白磁に呉須で絵付けを施す「染付」の技法は中国で生まれ、細筆で描かれた山水画や花鳥の文様が主流だった。1902年にこの茶わん坂の地で生まれた近藤悠三は、「染付」の技法に現代的感覚を取り入れた、「近藤染付」と称される独自のスタイルを確立し、染付磁器の分野で人間国宝の認定を受けた。大皿の梅文様が物語るように、太く力強い筆使いは、油絵をも思わせる迫力で迫ってくる。晩年に手掛けた、赤絵や金彩で描いた富士山は、華麗さと重厚さが調和し、西洋絵画にも似た趣だ。
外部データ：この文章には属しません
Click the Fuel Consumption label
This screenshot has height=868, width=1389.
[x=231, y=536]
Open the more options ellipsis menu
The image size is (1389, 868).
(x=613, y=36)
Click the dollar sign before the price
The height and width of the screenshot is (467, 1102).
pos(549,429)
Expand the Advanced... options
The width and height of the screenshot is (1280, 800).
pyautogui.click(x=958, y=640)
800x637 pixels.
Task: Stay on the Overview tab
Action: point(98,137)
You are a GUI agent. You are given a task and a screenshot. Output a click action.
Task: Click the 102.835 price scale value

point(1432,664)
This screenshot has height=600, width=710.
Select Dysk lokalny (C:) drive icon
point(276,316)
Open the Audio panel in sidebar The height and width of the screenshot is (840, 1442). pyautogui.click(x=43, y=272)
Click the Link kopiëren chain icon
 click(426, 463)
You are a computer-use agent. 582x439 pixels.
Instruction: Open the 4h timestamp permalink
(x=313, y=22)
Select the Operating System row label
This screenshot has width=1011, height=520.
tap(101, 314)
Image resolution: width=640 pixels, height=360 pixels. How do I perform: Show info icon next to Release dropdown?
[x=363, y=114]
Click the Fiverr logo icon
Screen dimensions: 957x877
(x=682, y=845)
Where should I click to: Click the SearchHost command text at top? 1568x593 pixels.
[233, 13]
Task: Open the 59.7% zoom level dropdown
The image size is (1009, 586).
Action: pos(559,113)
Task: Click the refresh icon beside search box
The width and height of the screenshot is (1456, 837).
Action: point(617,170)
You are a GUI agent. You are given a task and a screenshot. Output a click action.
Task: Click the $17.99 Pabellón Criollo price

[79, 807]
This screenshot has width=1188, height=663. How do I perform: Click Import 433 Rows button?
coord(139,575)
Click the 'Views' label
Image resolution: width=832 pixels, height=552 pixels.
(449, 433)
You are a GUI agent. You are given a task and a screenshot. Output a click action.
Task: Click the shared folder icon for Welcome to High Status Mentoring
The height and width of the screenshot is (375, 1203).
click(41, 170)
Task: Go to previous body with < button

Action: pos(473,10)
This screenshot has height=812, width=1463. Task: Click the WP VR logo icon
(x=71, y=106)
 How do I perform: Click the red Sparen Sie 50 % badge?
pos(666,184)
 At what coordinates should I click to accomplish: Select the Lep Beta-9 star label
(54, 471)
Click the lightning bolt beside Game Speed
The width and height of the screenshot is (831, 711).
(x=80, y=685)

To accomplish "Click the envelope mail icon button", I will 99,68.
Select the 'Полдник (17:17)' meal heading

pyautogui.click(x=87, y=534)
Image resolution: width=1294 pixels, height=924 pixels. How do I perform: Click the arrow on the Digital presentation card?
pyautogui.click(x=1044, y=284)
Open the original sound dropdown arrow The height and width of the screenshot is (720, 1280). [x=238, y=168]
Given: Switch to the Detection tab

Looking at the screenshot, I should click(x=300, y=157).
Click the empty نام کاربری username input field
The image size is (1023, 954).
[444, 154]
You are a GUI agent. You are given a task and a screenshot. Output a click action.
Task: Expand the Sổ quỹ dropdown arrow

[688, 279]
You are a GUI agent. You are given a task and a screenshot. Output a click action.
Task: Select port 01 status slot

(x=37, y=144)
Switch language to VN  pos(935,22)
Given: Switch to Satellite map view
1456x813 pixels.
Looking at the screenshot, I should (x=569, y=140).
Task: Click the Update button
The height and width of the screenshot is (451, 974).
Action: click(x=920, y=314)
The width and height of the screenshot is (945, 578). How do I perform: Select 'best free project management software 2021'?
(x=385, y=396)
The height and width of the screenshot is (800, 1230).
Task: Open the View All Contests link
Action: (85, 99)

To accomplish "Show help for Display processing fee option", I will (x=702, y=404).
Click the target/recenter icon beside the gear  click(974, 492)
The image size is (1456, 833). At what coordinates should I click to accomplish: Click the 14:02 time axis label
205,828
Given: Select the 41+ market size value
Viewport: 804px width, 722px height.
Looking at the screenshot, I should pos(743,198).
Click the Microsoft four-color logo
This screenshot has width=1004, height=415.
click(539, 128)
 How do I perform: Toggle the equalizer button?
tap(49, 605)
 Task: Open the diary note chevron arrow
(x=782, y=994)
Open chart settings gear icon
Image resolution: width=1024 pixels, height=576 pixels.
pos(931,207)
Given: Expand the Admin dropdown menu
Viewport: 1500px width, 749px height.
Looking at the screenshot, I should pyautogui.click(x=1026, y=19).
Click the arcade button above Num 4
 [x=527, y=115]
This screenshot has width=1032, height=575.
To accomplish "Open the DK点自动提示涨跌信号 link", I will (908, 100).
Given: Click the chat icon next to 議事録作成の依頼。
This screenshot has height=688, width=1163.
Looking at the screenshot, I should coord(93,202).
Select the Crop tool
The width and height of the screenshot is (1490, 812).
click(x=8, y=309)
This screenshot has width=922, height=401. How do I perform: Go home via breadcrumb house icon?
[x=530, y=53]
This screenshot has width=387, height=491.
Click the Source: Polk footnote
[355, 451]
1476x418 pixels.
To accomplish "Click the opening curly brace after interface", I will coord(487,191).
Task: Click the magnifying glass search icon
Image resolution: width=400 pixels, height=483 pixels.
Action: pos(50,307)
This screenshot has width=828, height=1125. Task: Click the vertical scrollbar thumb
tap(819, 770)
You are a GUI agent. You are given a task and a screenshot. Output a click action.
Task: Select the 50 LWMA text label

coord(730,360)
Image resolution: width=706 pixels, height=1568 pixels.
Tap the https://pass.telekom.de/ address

「梅染付大皿」に絵付を施す近藤悠三。梅や柘榴(ざくろ)、薊(あざみ)などを好んでモチーフとした。(©近藤悠三記念館) 「梅染付大皿」に絵付を施す近藤悠三。梅や柘榴(ざくろ)、薊(あざみ)などを好んでモチーフとした。(©近藤悠三記念館)

「梅染付大皿」に絵付を施す近藤悠三。梅や柘榴(ざくろ)、薊(あざみ)などを好んでモチーフとした。©近藤悠三記念館

 






近藤悠三作 梅染付壺 立体感を伴った力強い筆使いが見事。(©近藤悠三記念館) 近藤悠三作 梅染付壺 立体感を伴った力強い筆使いが見事。(©近藤悠三記念館)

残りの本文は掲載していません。